Structure. Please also consider re-structuring your work. When I am reading about the SBM I should get all the information I need to follow the later developments. So, I believe that in asymptotic results I should already be familiar with the distribution of latent variables and that distribution of edges is conditional on the cluster labels. This should be defined in the section on the SBM. Again, there are other places where you could have structured things in a more reader-friendly way. For example, look at some NeuroImage papers and see how they structure the simulation methods and results. You can do something like that too. Also, NeuroImage allows only sections and subsections, so I really think that you should use these wisely.

2 Technical

My general impression of this work is that it is very sloppy. There is some interesting material, but it will take serious efforts and work to get this into a good shape. I personally expect every NeuroImage paper to be self-contained. If you are using some method then this needs to be defined. Although I do not expect this to appear in the main text, all background material should be easily accessible and contained in either the appendix or in the supplementary material of this manuscript. This should be obviously summarised in your own words and with your own notation.

2.1 Asymptotic Theory

Define MSE before you define Relative Efficiency (RE) "Somewhat surprisingly, the asymptotic relative efficiency will not depend on this fixed sample size M" You are jumping ahead of yourself. I am expecting from you to interpret RE here and not state your main result. Please, explain what values RE can take and what we learn from that. A multinomial distribution takes the total number of trials as a parameter and this needs to be stated. I think it is better for you to state here a "Categorical distribution". Block membership probabilities are defined as a vector of length K, so I am confused what is then $\rho{\tau{i}}$ ? Is this then a vector of length N? Note that in the appendix you state $\sum{i}\rho{i}=1$. Please explain |{i : i = k}| that it means the total number of nodes in block k. Explain why this estimate converges to k as N increases. Are you using Maximum Likelihood theory here? Your comment that the distribution of edges is conditional on the latent variables should have been already discussed when you first time talk about the SBM. For Lemma 4.1 in Section 6.5, you need to elaborate this proof and its derivation and clearly state every single result you used from Athreya et al. [10]. When you say "From this we can see that the MSE of $\hat{P}_ij$ is of order ...." Ok and this means what? Just before Theorem 4.2 you say "This yields the following result." Try to give more explanation what you mean by this. Theorem 4.2, maybe it would be easier to state first your RE and then its asymptotic RE. Its proof should be clearer. It is ok to repeat proofs and add more details to aid overall clarity. The first paragraph after the Theorem 4.2 should be massaged into the text where you mention the RE for the first time. The second paragraph after the Theorem 4.2 is this what you wanna say 2 = 1−2? Finally, when you talk about effective minimum you need to be aware that the SBM can give you empty blocks and that these degenerate solutions can happen in the optimisation procedure where the model simply hones onto the solution with a smaller number of blocks then what was initially considered. Fig. 2 what is B set to? How you are ranging your block sizes? These are crucial points in your simulation and it should be one of the first things you state and then you can comment on your results. Please write a separate section that details your simulation setup and then a section that discusses your results.
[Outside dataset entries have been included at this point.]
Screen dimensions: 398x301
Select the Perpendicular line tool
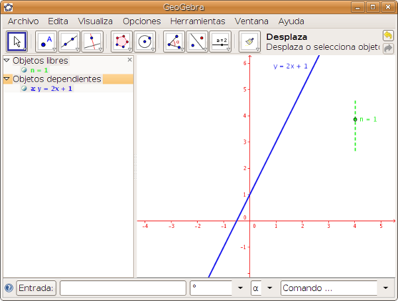pos(92,41)
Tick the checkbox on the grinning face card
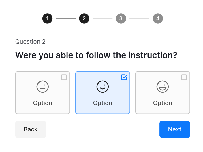The image size is (203, 152). (184, 77)
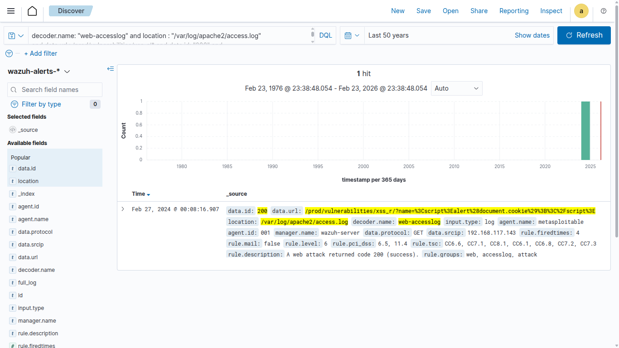The width and height of the screenshot is (619, 348).
Task: Expand the wazuh-alerts-* index pattern dropdown
Action: coord(68,72)
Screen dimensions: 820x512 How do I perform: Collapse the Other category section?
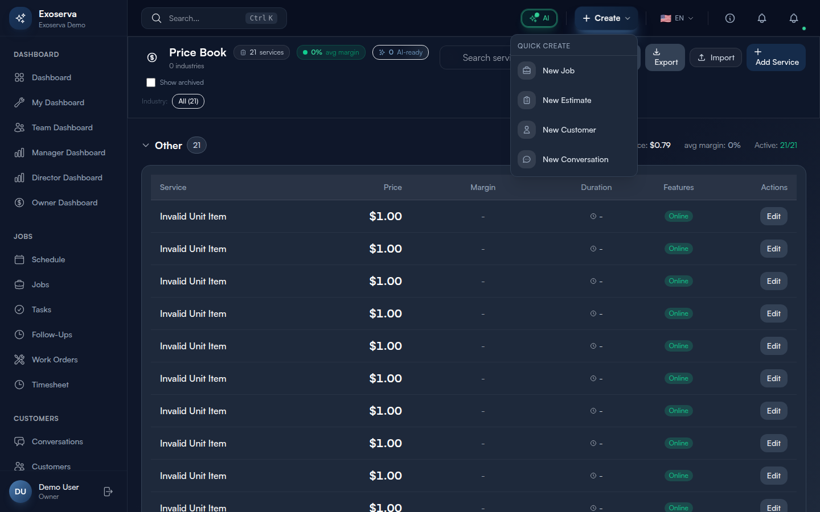pyautogui.click(x=146, y=146)
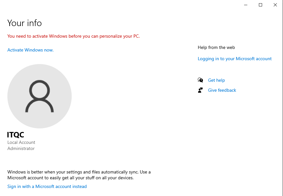The height and width of the screenshot is (196, 283).
Task: Click the text line starting 'Microsoft account to easily'
Action: (x=70, y=178)
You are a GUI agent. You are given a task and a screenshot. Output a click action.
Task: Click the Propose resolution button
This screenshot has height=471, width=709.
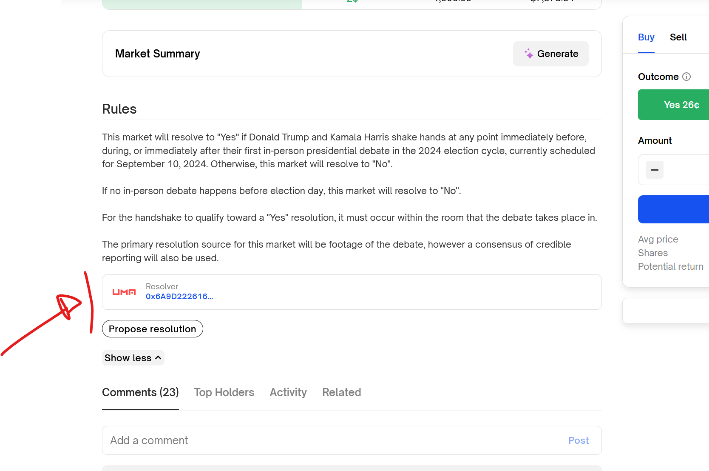coord(152,329)
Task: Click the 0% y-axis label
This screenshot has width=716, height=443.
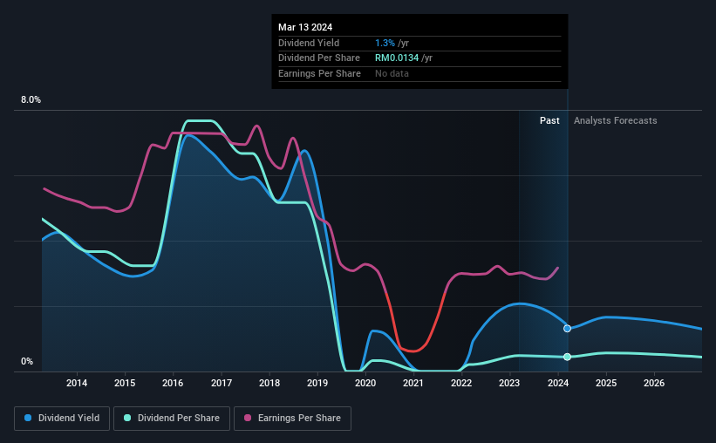Action: pos(27,361)
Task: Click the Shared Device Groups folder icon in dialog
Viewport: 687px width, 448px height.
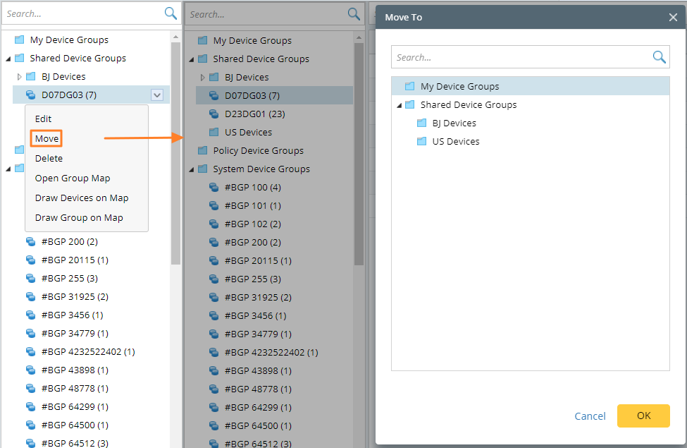Action: coord(409,104)
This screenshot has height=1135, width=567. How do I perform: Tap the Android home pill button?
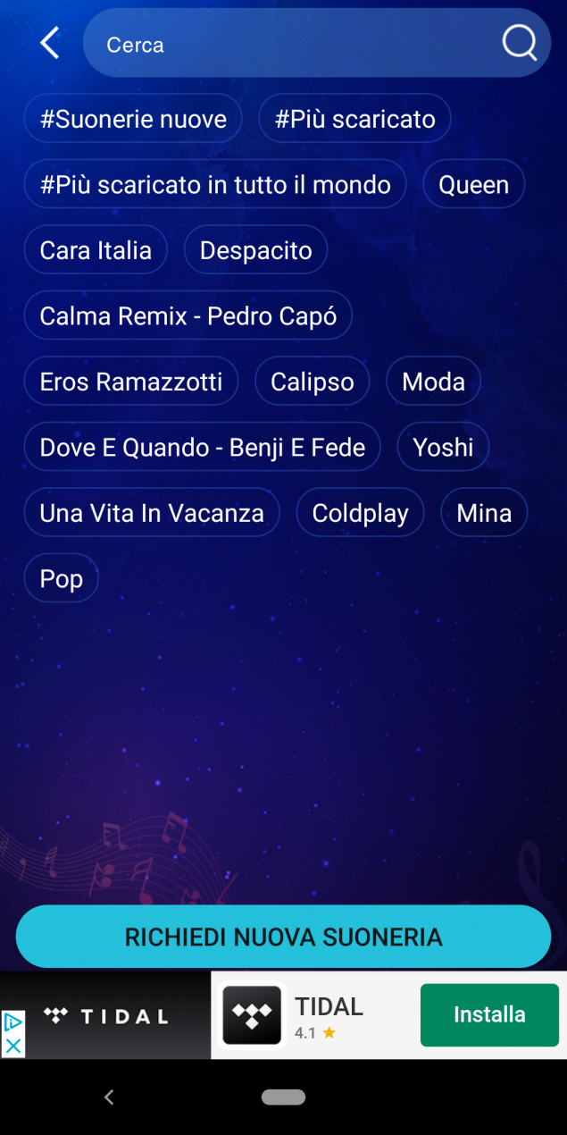[x=283, y=1097]
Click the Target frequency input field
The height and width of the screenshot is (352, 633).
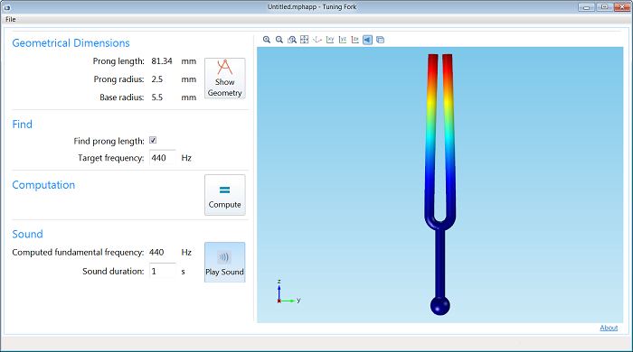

3 Finite Sample Simulations

The simulation setup seems way too basic. It would be interesting to see different values of B especially those whose values are on the boundary of the parameter space (close to 0 or 1). Also, it would be interesting to see different values of K. It seems way too simple to have only K = 2. What happens for K ∈ {5, 10, 15, 20}) and when the block sizes are different relative to each other? Please state the range of vertices that you consider? REst, this you need to re-define. It does look like a strong deviation from your previous notation. Again your simulations need to be structured in such a way so that the methodology of your simulation is a separate section and clearly defined. I should also be able to find all of your parameters straight away and not see that M=100 in the caption of Fig. 3. Also, it would be clearer to see what indices you are summing over if you use three sums instead of one sum. "In Fig. 3, We..." typo capital letter for we. "...significantly less than 1..." please do not use this adjective without p-values (or something alike) and the explanation how do you get such p-values

4 CoRR Brain Graphs: Cross-Validation

In your cross-validation strategy it seems that some Monte Carlo samples will be repeated as there is only 454 scans and when M =1 this can happen. Is this a problem? Could you please comment more on this? I am not sure how do you fit the SBM here? What are the estimation strategies employed here to find the cluster labels? How do you resolve the influence of starting points in your data analysis. Please explain the dimension estimation procedure in more detail in an appropriate part of manuscript. Your comments (pg. 15 paragraphs 1-3) are not referencing any of the figures and I am not sure if you are commenting some specific results or you are giving us some idea of what are your expectations of the simulations. Please be clear. While it might be trivial, I am not sure how the CI of RE is computed. Could the authors clarify this? what is now m? Fig. 5 is too small. How do you conclude that $\hat{P}$ is a better estimate of the true probability matrix than A ̄? Also what is K in this data; it looks like it is 2?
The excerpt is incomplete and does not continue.